Lines for locating text and elements:
+ + +
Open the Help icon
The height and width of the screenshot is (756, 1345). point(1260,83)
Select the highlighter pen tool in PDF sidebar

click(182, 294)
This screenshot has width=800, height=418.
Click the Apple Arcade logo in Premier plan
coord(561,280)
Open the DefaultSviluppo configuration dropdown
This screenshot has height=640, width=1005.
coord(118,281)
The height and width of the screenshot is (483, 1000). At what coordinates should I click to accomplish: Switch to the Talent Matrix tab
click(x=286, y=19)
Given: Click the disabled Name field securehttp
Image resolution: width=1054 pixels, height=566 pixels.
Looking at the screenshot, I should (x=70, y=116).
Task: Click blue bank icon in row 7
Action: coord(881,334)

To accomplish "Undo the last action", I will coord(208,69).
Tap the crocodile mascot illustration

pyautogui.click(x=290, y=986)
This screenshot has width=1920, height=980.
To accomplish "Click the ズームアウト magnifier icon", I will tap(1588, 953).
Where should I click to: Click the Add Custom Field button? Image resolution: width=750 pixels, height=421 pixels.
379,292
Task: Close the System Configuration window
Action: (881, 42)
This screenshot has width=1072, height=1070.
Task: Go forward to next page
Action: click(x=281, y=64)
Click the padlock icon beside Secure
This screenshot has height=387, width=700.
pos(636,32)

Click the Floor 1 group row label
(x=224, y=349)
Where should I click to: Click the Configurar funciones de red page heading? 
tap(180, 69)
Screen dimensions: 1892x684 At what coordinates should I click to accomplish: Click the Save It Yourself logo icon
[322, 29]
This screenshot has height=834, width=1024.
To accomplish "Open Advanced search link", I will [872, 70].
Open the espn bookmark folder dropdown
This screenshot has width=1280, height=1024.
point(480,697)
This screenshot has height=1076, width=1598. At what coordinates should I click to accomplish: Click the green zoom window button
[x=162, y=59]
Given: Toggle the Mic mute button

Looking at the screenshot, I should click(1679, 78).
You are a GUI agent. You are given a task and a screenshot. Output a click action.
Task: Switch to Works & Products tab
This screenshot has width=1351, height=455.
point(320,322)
+ + +
[Given problem]: Copy the lines again, starting at the line that has "Click the Floor 1 group row label" and stopping after the line that has "[x=162, y=59]", with the requests left as they are but every coordinate in the answers increased by 57.

[Solved exercise]:
Click the Floor 1 group row label
(x=281, y=406)
Where should I click to: Click the Configurar funciones de red page heading? 
tap(237, 126)
Screen dimensions: 1892x684 At what coordinates should I click to accomplish: Click the Save It Yourself logo icon
[379, 86]
This screenshot has height=834, width=1024.
To accomplish "Open Advanced search link", I will [929, 127].
Open the espn bookmark folder dropdown
This screenshot has width=1280, height=1024.
point(537,754)
This screenshot has height=1076, width=1598. At what coordinates should I click to accomplish: Click the green zoom window button
[x=219, y=116]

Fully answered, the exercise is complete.